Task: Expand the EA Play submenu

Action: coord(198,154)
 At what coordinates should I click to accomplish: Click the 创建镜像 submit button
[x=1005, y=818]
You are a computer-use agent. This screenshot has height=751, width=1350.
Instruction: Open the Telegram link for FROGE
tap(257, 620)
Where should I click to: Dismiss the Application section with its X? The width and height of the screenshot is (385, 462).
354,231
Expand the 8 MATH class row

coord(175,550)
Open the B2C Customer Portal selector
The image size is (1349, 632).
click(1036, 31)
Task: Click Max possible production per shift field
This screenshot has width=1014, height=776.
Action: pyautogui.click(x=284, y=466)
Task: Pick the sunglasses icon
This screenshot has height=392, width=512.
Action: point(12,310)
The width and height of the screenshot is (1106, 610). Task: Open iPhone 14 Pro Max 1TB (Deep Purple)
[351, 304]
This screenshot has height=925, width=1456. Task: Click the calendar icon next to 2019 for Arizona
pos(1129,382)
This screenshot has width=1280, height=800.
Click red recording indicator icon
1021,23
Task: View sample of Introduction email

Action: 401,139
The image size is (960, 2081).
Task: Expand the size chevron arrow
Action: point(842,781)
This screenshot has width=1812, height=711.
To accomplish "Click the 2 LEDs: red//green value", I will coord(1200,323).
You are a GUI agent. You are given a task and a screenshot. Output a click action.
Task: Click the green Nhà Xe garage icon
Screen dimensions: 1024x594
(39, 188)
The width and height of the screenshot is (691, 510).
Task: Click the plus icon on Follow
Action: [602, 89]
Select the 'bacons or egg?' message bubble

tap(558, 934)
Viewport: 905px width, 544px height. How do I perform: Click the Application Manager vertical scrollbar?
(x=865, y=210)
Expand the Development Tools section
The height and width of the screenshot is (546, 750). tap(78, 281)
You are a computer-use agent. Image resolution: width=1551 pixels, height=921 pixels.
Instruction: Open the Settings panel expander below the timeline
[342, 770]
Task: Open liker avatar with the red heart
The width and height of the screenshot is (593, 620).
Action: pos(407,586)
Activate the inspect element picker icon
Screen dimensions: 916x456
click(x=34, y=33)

THE PROBLEM:
The entries above hold the needed span. Transcribe exactly the lines from the one with "Task: Click the green Nhà Xe garage icon" to the one with "Task: Open liker avatar with the red heart", both included.

YOUR RESPONSE:
Task: Click the green Nhà Xe garage icon
Screen dimensions: 1024x594
(39, 188)
The width and height of the screenshot is (691, 510).
Task: Click the plus icon on Follow
Action: [602, 89]
Select the 'bacons or egg?' message bubble

tap(558, 934)
Viewport: 905px width, 544px height. How do I perform: Click the Application Manager vertical scrollbar?
(x=865, y=210)
Expand the Development Tools section
The height and width of the screenshot is (546, 750). tap(78, 281)
You are a computer-use agent. Image resolution: width=1551 pixels, height=921 pixels.
Instruction: Open the Settings panel expander below the timeline
[342, 770]
Task: Open liker avatar with the red heart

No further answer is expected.